昭和の「パチ怪獣ブロマイド」の正体を暴く!

4月7日(土)17時30分 まいじつ

森友学園問題など、最近の政治絡みのニュースを聞いていると何ともモヤモヤした気分になります。


モヤモヤと言えば、駄菓子屋で1枚5円の怪獣ブロマイドを引いたとき、テレビで見た人気怪獣に似ているけど、どこかが違うパチ怪獣が出てきたときもモヤったものです。


というわけで、『昭和40年代に全国の駄菓子屋にあった「ヤバいブツ」』の回に引き続き、1960年代末期〜1970年代、駄菓子屋で売られていたパチ怪獣ブロマイドのモヤモヤを解消してみようではありませんか。


まずはコレ。のどかな農村に現れた大怪獣ケラコ。



元ネタは1967年に朝日ソノラマより発行された『怪獣解剖図鑑』のガバドンでした。この図鑑は当時、類書が少なかったため、いろいろなパチ怪獣に流用されたネタの宝庫でした。



怪獣絵の達人・梶田達二氏が描いた見事なガバドンを、左右反転するという小細工でごまかしたのがバレバレの作品。でも、特筆すべきはそのヘンテコな名前かもしれません。こんなのはまだ序の口です。次はこのメンコ。



中央の怪獣はレッドキングのようですが、よく見るとなぜか顔は毛だらけ。では、左上端にヒョコッと顔を出している生物は…?

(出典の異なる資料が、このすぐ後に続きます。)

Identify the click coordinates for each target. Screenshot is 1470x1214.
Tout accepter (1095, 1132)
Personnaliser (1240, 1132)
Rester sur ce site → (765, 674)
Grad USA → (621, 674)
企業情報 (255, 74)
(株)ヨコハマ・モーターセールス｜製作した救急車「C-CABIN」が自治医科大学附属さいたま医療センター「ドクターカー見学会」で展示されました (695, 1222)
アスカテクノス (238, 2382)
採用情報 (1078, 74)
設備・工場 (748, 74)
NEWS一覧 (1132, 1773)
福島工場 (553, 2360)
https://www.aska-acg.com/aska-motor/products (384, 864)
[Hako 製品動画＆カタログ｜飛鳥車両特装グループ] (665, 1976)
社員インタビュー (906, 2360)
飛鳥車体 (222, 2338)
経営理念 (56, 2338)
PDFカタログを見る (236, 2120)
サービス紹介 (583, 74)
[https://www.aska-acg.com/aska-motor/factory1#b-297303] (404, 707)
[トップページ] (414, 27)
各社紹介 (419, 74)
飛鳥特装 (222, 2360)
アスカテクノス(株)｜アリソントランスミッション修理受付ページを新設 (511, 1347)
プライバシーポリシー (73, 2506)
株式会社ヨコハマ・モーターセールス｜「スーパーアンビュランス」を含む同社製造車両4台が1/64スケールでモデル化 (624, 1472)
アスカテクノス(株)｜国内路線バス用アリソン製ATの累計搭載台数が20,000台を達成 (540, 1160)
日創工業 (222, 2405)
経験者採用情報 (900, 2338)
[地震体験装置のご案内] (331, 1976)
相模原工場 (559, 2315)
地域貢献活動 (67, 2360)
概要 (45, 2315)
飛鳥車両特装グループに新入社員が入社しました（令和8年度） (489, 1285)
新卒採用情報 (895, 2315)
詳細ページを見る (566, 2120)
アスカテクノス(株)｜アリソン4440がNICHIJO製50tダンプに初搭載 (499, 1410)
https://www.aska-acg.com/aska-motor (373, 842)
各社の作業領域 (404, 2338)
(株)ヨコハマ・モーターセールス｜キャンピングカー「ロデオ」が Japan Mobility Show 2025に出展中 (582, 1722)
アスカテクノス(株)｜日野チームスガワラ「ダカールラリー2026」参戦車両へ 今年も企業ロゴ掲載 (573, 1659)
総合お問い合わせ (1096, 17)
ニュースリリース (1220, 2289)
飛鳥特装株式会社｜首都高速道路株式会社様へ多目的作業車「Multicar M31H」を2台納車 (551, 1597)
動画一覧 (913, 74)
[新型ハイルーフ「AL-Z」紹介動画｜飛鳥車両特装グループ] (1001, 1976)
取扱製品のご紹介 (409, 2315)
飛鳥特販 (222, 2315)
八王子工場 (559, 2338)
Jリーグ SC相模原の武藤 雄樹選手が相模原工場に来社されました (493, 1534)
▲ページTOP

調べてみると、1940年代から60年代にかけて、米国のパルプSF誌の挿し絵や表紙を手掛けたSF画家、エド・カウチャー氏の宇宙生物の中の1匹でした(下段左端)。それにしても、あまりの唐突さにはビックリです。


最後はコレです。なかなかの難問ですよ。



この見たことのない緑色の生物、そして左端の奇妙な物体は一体何でしょうか?



過去の漫画雑誌を丹念に見返してみて分かりました。緑色の生物は怪獣博士の異名を持つ編集者・大伴昌司氏が自ら考案したドマイナーな怪獣、金星カバです。画像は『週刊少年キング』(少年画報社)1969年9月7日号より。



そして、左端の奇妙な物体は1966年に朝日ソノラマより発行された『怪獣大図鑑』に掲載されたグリーンモンスの手でした。しかし、なぜここに配したのか? う〜む…さっぱり分かりません。


こういう謎解きやシュールさを楽しめるのがパチ怪獣の醍醐味なのです。


今や“パチ怪獣”は立派な趣味として確立。研究している人も多く、子供のころに出合ったパチ怪獣の正体が次々と解明され、ネットで情報が伝達されるようになりました。こんな調子で政治の方もスッキリ解決できればいいんですがね〜。